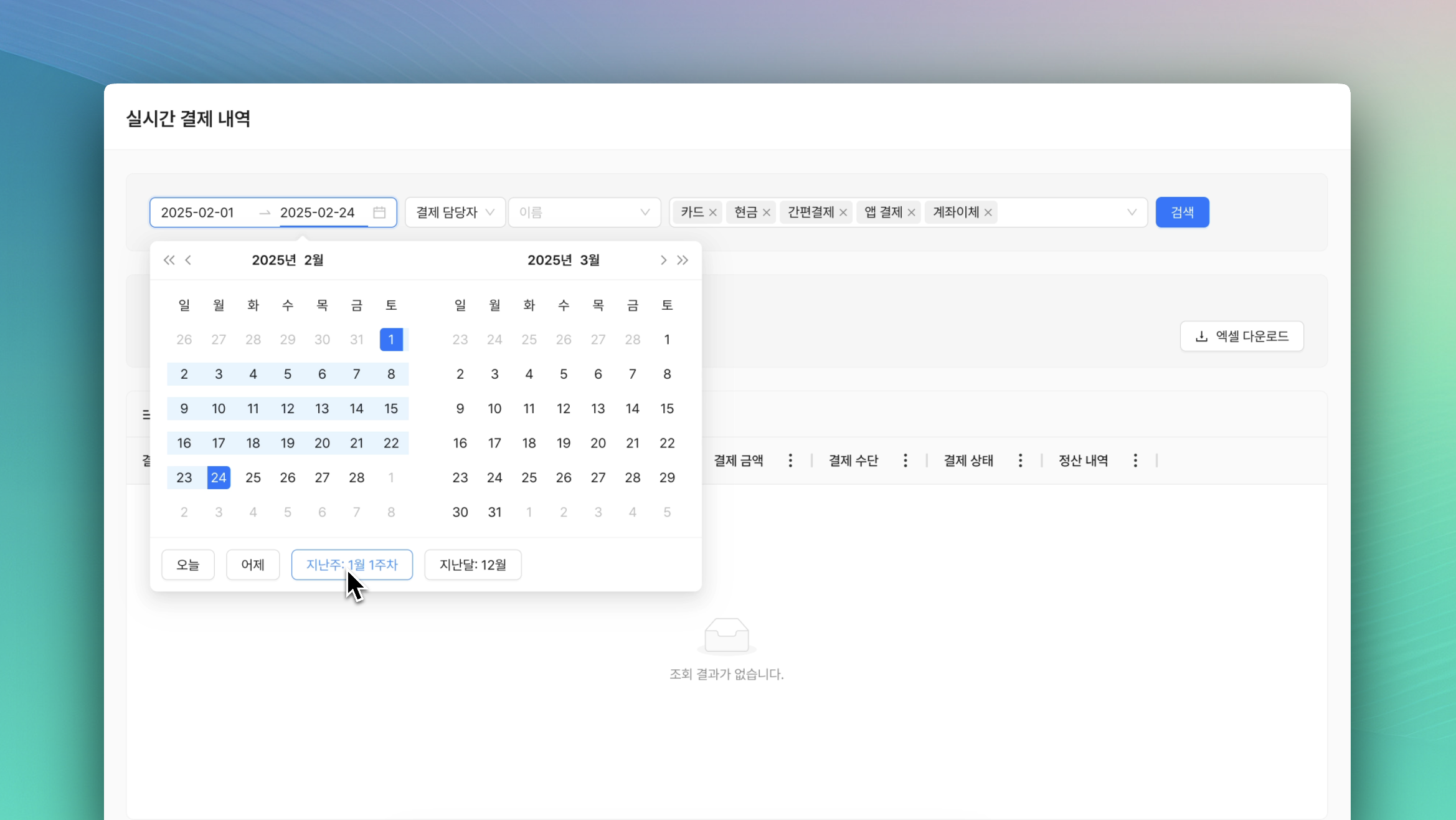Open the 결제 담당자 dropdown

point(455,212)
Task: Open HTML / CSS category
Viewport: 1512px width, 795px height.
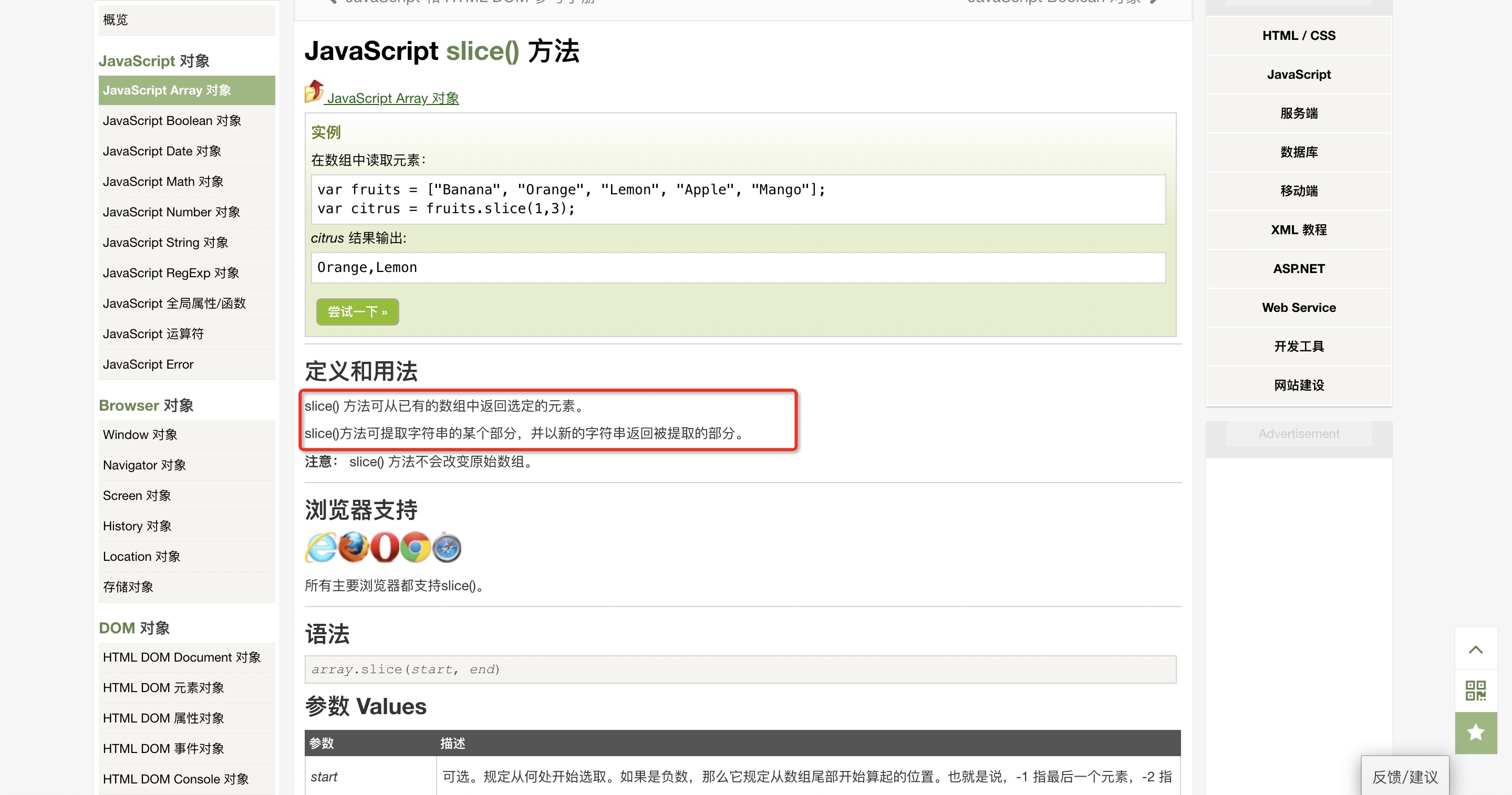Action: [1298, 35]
★ ★ ★ ★
• **The problem**
The copy should hold exactly the lines from the one containing "Task: Open HTML / CSS category" through the final line of the records above, both ends included, and no picture.

• **Exercise answer**
Task: Open HTML / CSS category
Viewport: 1512px width, 795px height.
Action: [1298, 35]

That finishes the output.